(Material provided begins)
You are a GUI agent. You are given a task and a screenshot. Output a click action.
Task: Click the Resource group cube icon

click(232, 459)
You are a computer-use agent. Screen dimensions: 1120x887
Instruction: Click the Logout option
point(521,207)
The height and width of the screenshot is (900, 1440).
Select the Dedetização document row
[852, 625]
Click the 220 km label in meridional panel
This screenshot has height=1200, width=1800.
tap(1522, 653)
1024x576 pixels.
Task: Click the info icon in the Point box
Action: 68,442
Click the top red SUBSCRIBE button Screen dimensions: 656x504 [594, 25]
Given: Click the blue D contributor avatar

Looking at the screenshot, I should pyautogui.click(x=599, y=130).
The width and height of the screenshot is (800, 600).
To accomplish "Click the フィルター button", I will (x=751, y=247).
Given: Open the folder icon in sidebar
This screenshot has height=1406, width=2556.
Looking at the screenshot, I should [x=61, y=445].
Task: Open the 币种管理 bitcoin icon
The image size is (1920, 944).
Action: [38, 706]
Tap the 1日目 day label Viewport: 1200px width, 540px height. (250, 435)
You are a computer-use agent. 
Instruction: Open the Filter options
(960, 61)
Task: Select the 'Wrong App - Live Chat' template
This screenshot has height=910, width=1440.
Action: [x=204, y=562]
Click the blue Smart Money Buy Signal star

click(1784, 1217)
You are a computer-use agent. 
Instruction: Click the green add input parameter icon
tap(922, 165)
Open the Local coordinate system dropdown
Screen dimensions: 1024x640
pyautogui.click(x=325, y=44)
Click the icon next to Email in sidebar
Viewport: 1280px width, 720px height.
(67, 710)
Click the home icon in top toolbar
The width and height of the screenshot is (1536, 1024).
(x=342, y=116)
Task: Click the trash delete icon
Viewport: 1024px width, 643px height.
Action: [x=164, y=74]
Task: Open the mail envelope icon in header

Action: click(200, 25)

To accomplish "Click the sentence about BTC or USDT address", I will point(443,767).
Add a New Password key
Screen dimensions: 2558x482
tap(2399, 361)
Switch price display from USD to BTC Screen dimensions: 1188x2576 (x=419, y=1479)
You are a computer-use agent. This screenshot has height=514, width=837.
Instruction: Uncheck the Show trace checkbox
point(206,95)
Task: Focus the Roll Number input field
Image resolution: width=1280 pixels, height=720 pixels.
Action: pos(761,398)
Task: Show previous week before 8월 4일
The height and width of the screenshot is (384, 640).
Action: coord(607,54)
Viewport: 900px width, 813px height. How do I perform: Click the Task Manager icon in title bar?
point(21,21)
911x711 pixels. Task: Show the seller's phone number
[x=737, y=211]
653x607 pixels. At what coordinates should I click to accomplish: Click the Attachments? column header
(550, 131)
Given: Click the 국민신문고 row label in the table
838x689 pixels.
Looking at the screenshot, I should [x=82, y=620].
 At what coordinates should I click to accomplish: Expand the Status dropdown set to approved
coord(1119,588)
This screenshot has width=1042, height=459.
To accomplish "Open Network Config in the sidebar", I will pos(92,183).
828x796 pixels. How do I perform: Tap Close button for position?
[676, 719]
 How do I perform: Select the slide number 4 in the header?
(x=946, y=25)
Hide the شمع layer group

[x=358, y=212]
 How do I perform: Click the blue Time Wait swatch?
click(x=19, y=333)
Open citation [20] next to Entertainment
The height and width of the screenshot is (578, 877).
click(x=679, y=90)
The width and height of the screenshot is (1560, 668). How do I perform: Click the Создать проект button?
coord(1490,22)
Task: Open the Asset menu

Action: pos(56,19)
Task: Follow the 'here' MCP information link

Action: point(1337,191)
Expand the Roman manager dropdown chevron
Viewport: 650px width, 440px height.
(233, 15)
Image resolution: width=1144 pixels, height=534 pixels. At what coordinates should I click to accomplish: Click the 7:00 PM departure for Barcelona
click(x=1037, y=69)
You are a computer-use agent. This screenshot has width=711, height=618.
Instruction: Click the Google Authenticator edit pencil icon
(Material provided ends)
→ Problem details
Return the material in full, restating each entry word for word.

→ Expected answer
You are a GUI agent. You are given a task and a screenshot. Output a click action.
Task: Click the Resource group cube icon

click(232, 459)
You are a computer-use agent. Screen dimensions: 1120x887
Instruction: Click the Logout option
point(521,207)
The height and width of the screenshot is (900, 1440).
Select the Dedetização document row
[852, 625]
Click the 220 km label in meridional panel
This screenshot has height=1200, width=1800.
tap(1522, 653)
1024x576 pixels.
Task: Click the info icon in the Point box
Action: 68,442
Click the top red SUBSCRIBE button Screen dimensions: 656x504 [594, 25]
Given: Click the blue D contributor avatar

Looking at the screenshot, I should pyautogui.click(x=599, y=130).
The width and height of the screenshot is (800, 600).
To accomplish "Click the フィルター button", I will (x=751, y=247).
Given: Open the folder icon in sidebar
This screenshot has height=1406, width=2556.
Looking at the screenshot, I should [x=61, y=445].
Task: Open the 币种管理 bitcoin icon
The image size is (1920, 944).
Action: [38, 706]
Tap the 1日目 day label Viewport: 1200px width, 540px height. (250, 435)
You are a computer-use agent. 
Instruction: Open the Filter options
(960, 61)
Task: Select the 'Wrong App - Live Chat' template
This screenshot has height=910, width=1440.
Action: [x=204, y=562]
Click the blue Smart Money Buy Signal star

click(1784, 1217)
You are a computer-use agent. 
Instruction: Click the green add input parameter icon
tap(922, 165)
Open the Local coordinate system dropdown
Screen dimensions: 1024x640
pyautogui.click(x=325, y=44)
Click the icon next to Email in sidebar
Viewport: 1280px width, 720px height.
(67, 710)
Click the home icon in top toolbar
The width and height of the screenshot is (1536, 1024).
(x=342, y=116)
Task: Click the trash delete icon
Viewport: 1024px width, 643px height.
Action: [x=164, y=74]
Task: Open the mail envelope icon in header

Action: click(200, 25)

To accomplish "Click the sentence about BTC or USDT address", I will point(443,767).
Add a New Password key
Screen dimensions: 2558x482
tap(2399, 361)
Switch price display from USD to BTC Screen dimensions: 1188x2576 (x=419, y=1479)
You are a computer-use agent. This screenshot has height=514, width=837.
Instruction: Uncheck the Show trace checkbox
point(206,95)
Task: Focus the Roll Number input field
Image resolution: width=1280 pixels, height=720 pixels.
Action: pos(761,398)
Task: Show previous week before 8월 4일
The height and width of the screenshot is (384, 640).
Action: coord(607,54)
Viewport: 900px width, 813px height. How do I perform: Click the Task Manager icon in title bar?
point(21,21)
911x711 pixels. Task: Show the seller's phone number
[x=737, y=211]
653x607 pixels. At what coordinates should I click to accomplish: Click the Attachments? column header
(550, 131)
Given: Click the 국민신문고 row label in the table
838x689 pixels.
Looking at the screenshot, I should [x=82, y=620].
 At what coordinates should I click to accomplish: Expand the Status dropdown set to approved
coord(1119,588)
This screenshot has width=1042, height=459.
To accomplish "Open Network Config in the sidebar", I will pos(92,183).
828x796 pixels. How do I perform: Tap Close button for position?
[676, 719]
 How do I perform: Select the slide number 4 in the header?
(x=946, y=25)
Hide the شمع layer group

[x=358, y=212]
 How do I perform: Click the blue Time Wait swatch?
click(x=19, y=333)
Open citation [20] next to Entertainment
The height and width of the screenshot is (578, 877).
click(x=679, y=90)
The width and height of the screenshot is (1560, 668). How do I perform: Click the Создать проект button?
coord(1490,22)
Task: Open the Asset menu

Action: pos(56,19)
Task: Follow the 'here' MCP information link

Action: point(1337,191)
Expand the Roman manager dropdown chevron
Viewport: 650px width, 440px height.
(233, 15)
Image resolution: width=1144 pixels, height=534 pixels. At what coordinates should I click to accomplish: Click the 7:00 PM departure for Barcelona
click(x=1037, y=69)
You are a computer-use agent. This screenshot has width=711, height=618.
Instruction: Click the Google Authenticator edit pencil icon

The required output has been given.